**SUPPLIED DATA**
▼

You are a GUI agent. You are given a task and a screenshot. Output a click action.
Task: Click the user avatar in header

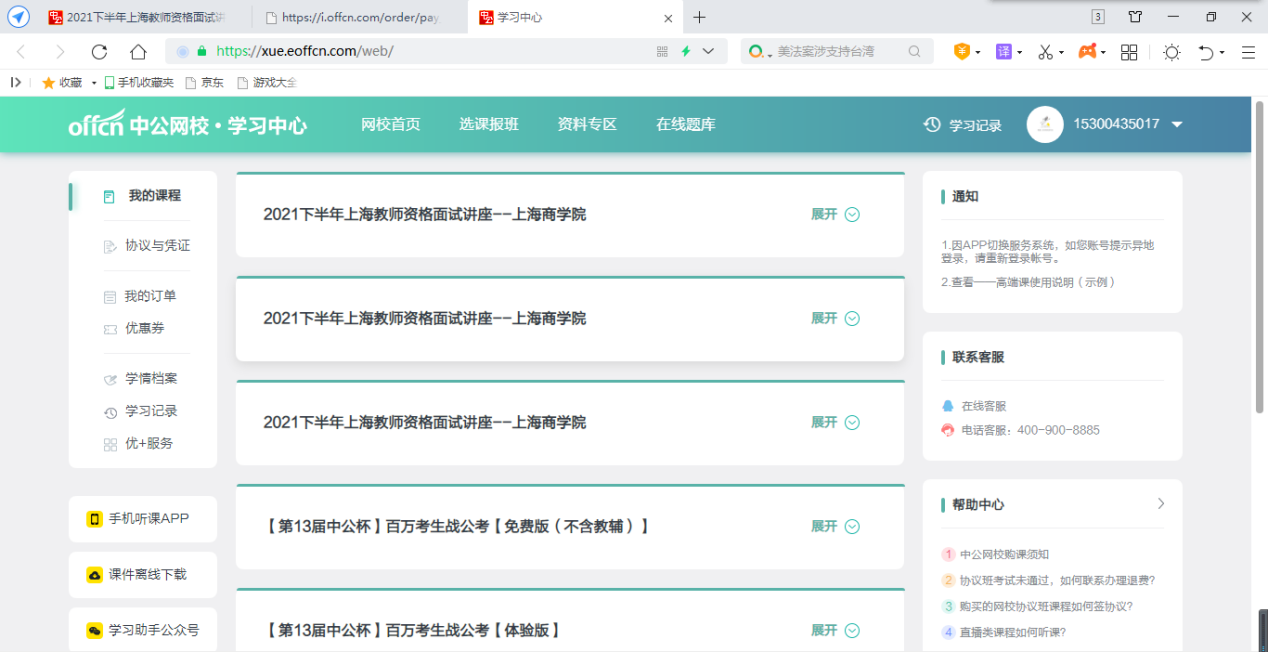(x=1044, y=124)
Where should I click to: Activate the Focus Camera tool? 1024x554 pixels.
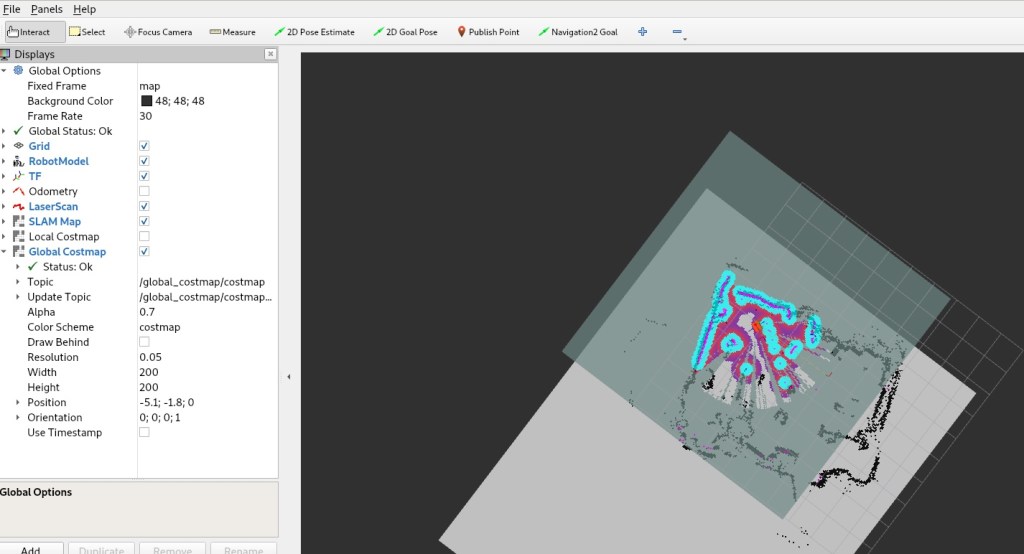tap(157, 32)
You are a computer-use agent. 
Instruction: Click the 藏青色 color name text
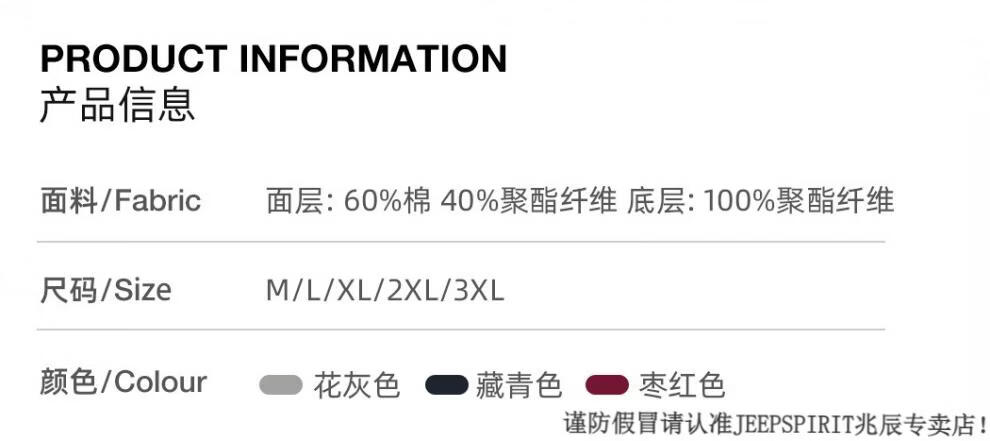519,385
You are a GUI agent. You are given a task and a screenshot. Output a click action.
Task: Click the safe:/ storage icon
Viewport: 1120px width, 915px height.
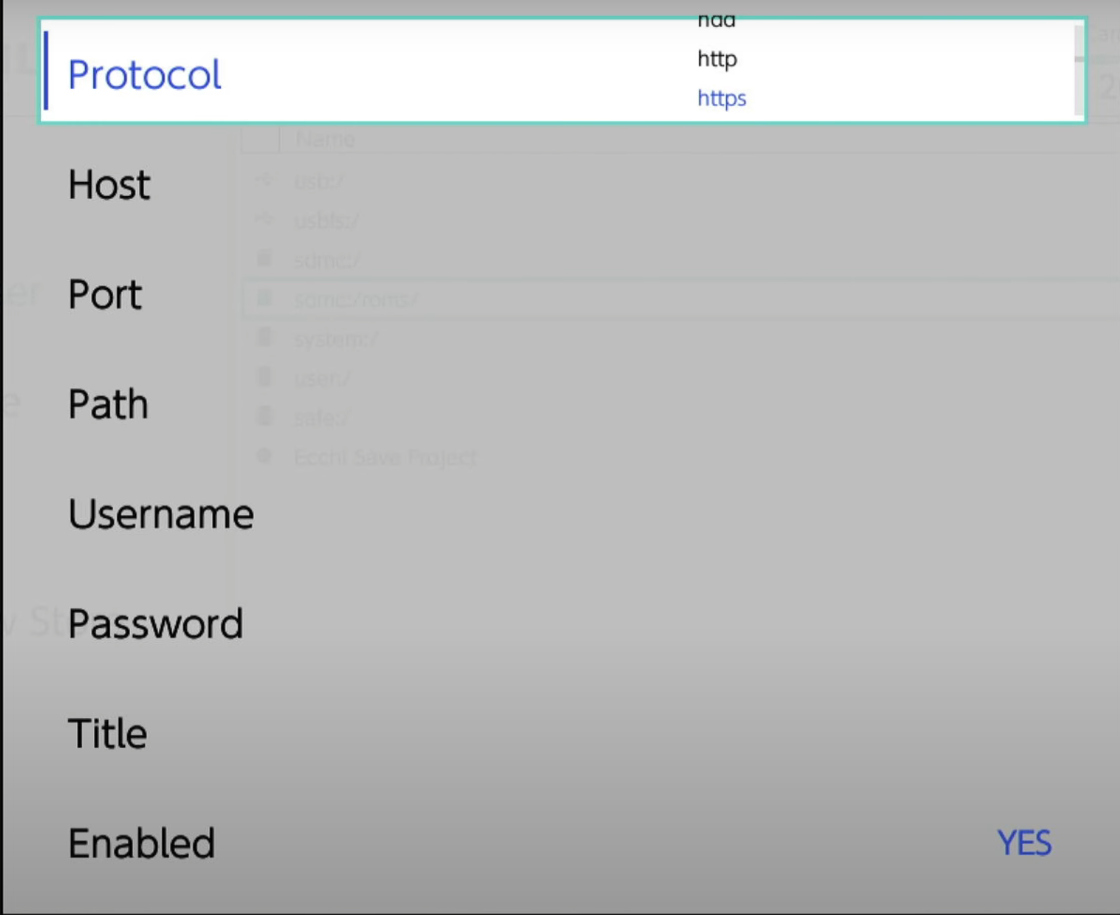point(264,416)
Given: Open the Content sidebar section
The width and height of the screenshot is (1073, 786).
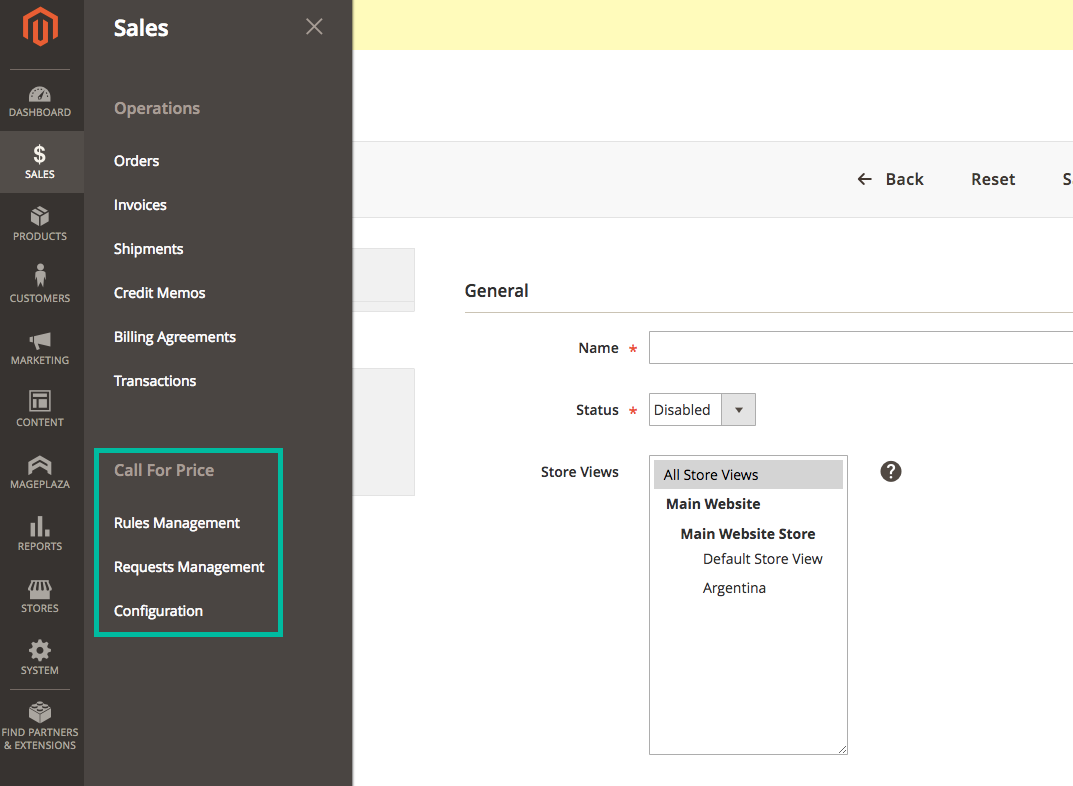Looking at the screenshot, I should 40,405.
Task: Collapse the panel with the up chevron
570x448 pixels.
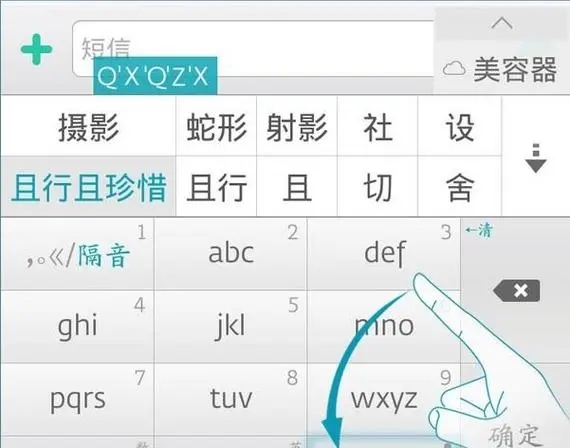Action: click(x=502, y=23)
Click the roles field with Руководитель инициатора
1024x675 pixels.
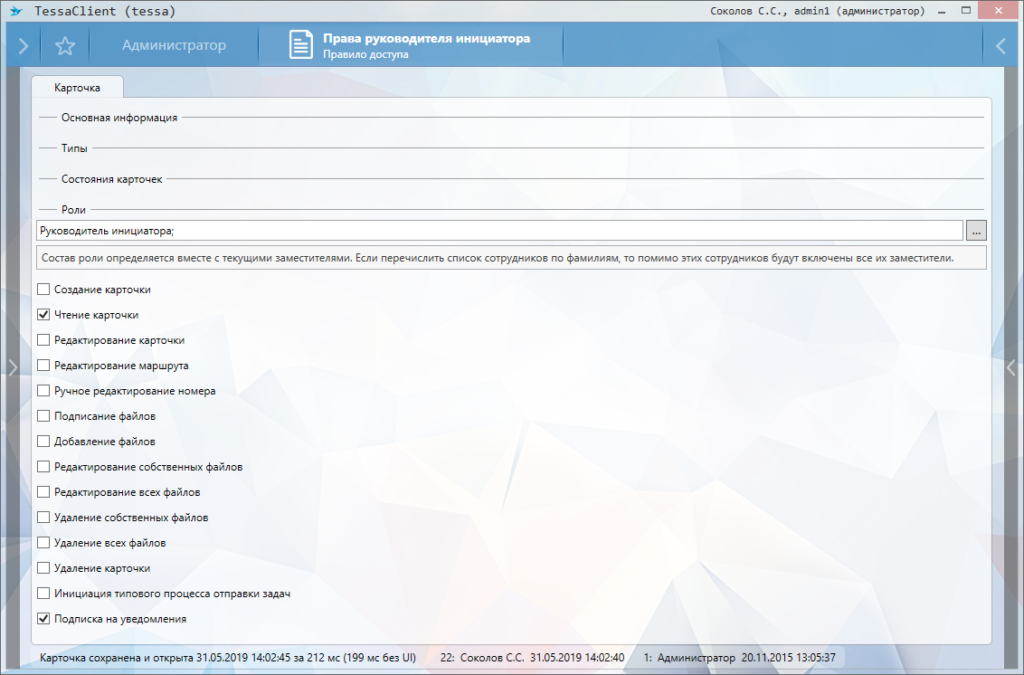[x=498, y=231]
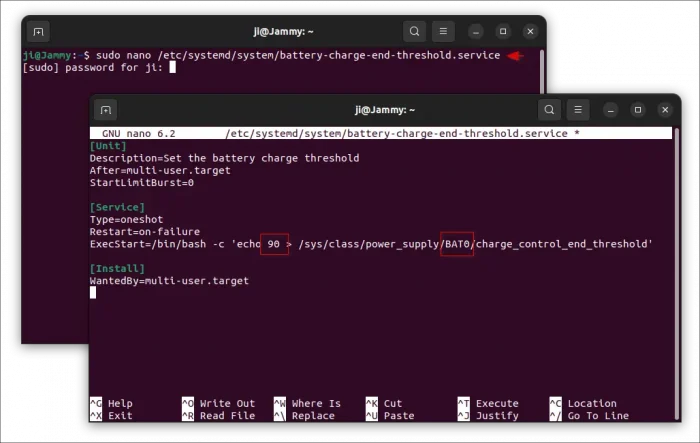Click the new tab icon in the nano window
Screen dimensions: 700x443
[107, 110]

▲

**WORK TO BE COMPLETED**
Output the full listing above exactly, excluding all pictures.

**SOLUTION TO THIS PROBLEM**
You are a GUI agent. You are given a task and a screenshot. Output a click action.
Task: Click the user avatar in header

(x=1044, y=124)
Where should I click to: Activate the Focus Camera tool? 1024x554 pixels.
tap(157, 32)
You are a computer-use agent. 
Instruction: Click the 藏青色 color name text
519,385
You are a GUI agent. You are given a task and a screenshot. Output a click action.
Task: Click the safe:/ storage icon
Viewport: 1120px width, 915px height.
point(264,416)
Given: Open the Content sidebar section
The width and height of the screenshot is (1073, 786).
Looking at the screenshot, I should 40,405.
Task: Collapse the panel with the up chevron
570x448 pixels.
Action: click(x=502, y=23)
Click the roles field with Руководитель инициатора
1024x675 pixels.
[x=498, y=231]
Click the new tab icon in the nano window
Screen dimensions: 700x443
[107, 110]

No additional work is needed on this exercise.